Processo C-387/05

Comissão Europeia

contra

República Italiana

«Incumprimento de Estado — Importação de material destinado tanto a utilização civil como militar com isenção de direitos aduaneiros»

Conclusões do advogado-geral D. Ruiz-Jarabo Colomer apresentadas em 10 de Fevereiro de 2009   I ‐ 11834

Acórdão do Tribunal de Justiça (Grande Secção) de 15 de Dezembro de 2009   I ‐ 11835

Sumário do acórdão

  1. Direito comunitário — Âmbito de aplicação — Inexistência de uma reserva geral que exclua as medidas tomadas por razões de segurança pública

    (Artigo 30.o CE, 39.o CE, 46.o CE, 58.o CE, 64.o CE, 296.o CE e 297.o CE)

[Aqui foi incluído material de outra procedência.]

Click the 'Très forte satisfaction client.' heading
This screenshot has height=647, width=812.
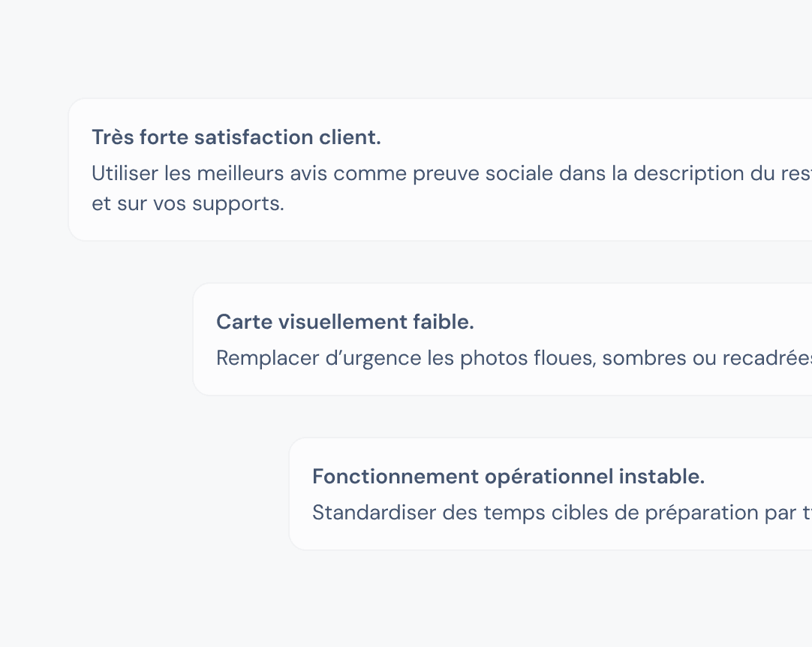(x=236, y=137)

  2. Recursos próprios das Comunidades Europeias — Apuramento e colocação à disposição pelos Estados-Membros — Importação por um Estado-Membro de material destinado tanto a utilização civil como militar com isenção de direitos aduaneiros

    (Artigo 26.o CE; Regulamentos do Conselho n.o 1552/89, conforme alterado pelo Regulamento n.o 1355/96, artigos 2.o, 9.o, 10.o e 17.o, n.o 2913/92, artigo 20.o, e n.o 1150/2000, artigos 2.o, 9.o, 10.o e 17.o)

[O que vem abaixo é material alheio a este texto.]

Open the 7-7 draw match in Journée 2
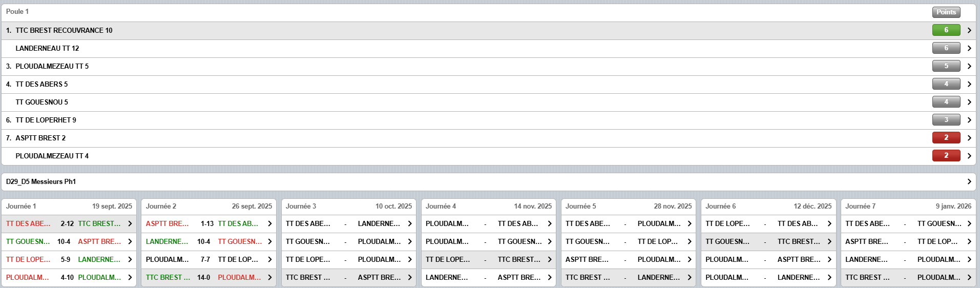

  1.  Ainda que caiba aos Estados-Membros adoptar as medidas adequadas para garantir a sua segurança interna e externa, daqui não resulta, no entanto, que tais medidas escapem totalmente à aplicação do direito comunitário. O Tratado só prevê derrogações expressas aplicáveis em caso de situações susceptíveis de pôr em causa a segurança pública nos artigos 30.o CE, 39.o CE, 46.o CE, 58.o CE, 64.o CE, 296.o CE e 297.o CE, os quais se referem a situações excepcionais bem delimitadas. Daí não poderá deduzir-se que existe uma reserva geral, inerente ao Tratado, que exclua do âmbito de aplicação do direito comunitário todas as medidas tomadas por razões de segurança pública. Reconhecer a existência de tal reserva, para além das condições específicas estabelecidas nas disposições do Tratado, seria correr o risco de pôr em causa o carácter obrigatório e a aplicação uniforme do direito comunitário.

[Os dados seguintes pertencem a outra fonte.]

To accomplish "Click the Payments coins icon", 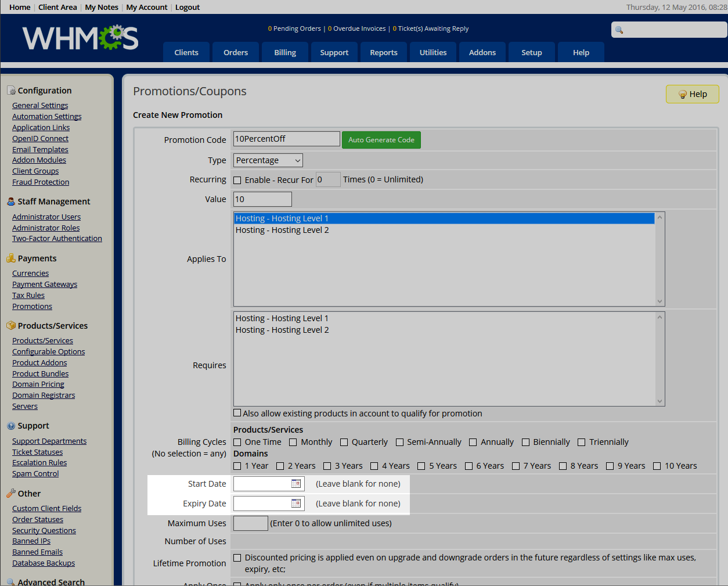I will click(x=11, y=258).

    Além disso, as derrogações previstas nos artigos 296.o CE e 297.o CE devem, como ocorre quanto às derrogações das liberdades fundamentais ser interpretadas de forma estrita. No que respeita, mais concretamente, ao artigo 296.o CE, embora este artigo faça referência a medidas que um Estado-Membro pode considerar necessárias à protecção dos interesses essenciais da sua própria segurança ou a informações cuja divulgação considere contrária a estes interesses, o mesmo não pode ser interpretado de modo a conferir aos Estados-Membros o poder de derrogar disposições do Tratado através da mera invocação dos referidos interesses. Consequentemente, é ao Estado-Membro que invoca o benefício do artigo 296.o CE que cabe fazer a prova da necessidade de recorrer à derrogação prevista neste artigo com o fim de proteger os interesses essenciais da sua segurança.

    (cf. n.os 45-47, 49)

  2.  Não cumpre as obrigações que lhe incumbem por força, por um lado, do artigo 26.o CE, do artigo 20.o do Regulamento n.o 2913/92, que estabelece o Código Aduaneiro Comunitário, e, consequentemente, da Pauta Aduaneira Comum e, por outro, dos artigos 2.o, 9.o, 10.o e 17.o, n.o 1, do Regulamento n.o 1552/89, relativo à aplicação da Decisão 88/376, relativa ao sistema de recursos próprios das Comunidades, conforme alterado pelo Regulamento n.o 1355/96, e por força dos mesmos artigos do Regulamento n.o 1150/2000, relativo à aplicação da Decisão 94/728, relativa ao sistema de recursos próprios das Comunidades, um Estado-Membro que isentou de direitos aduaneiros a importação de material susceptível de ser utilizado para fins tanto civis como militares, durante o período decorrente de 1 de Janeiro de 1999 a 31 de Dezembro de 2002, e que se recusou a calcular, a apurar e a pôr à disposição da Comissão os recursos próprios não cobrados em razão dessa isenção, bem como os juros de mora exigíveis por não ter posto à disposição da Comissão estes recursos próprios no prazo devido.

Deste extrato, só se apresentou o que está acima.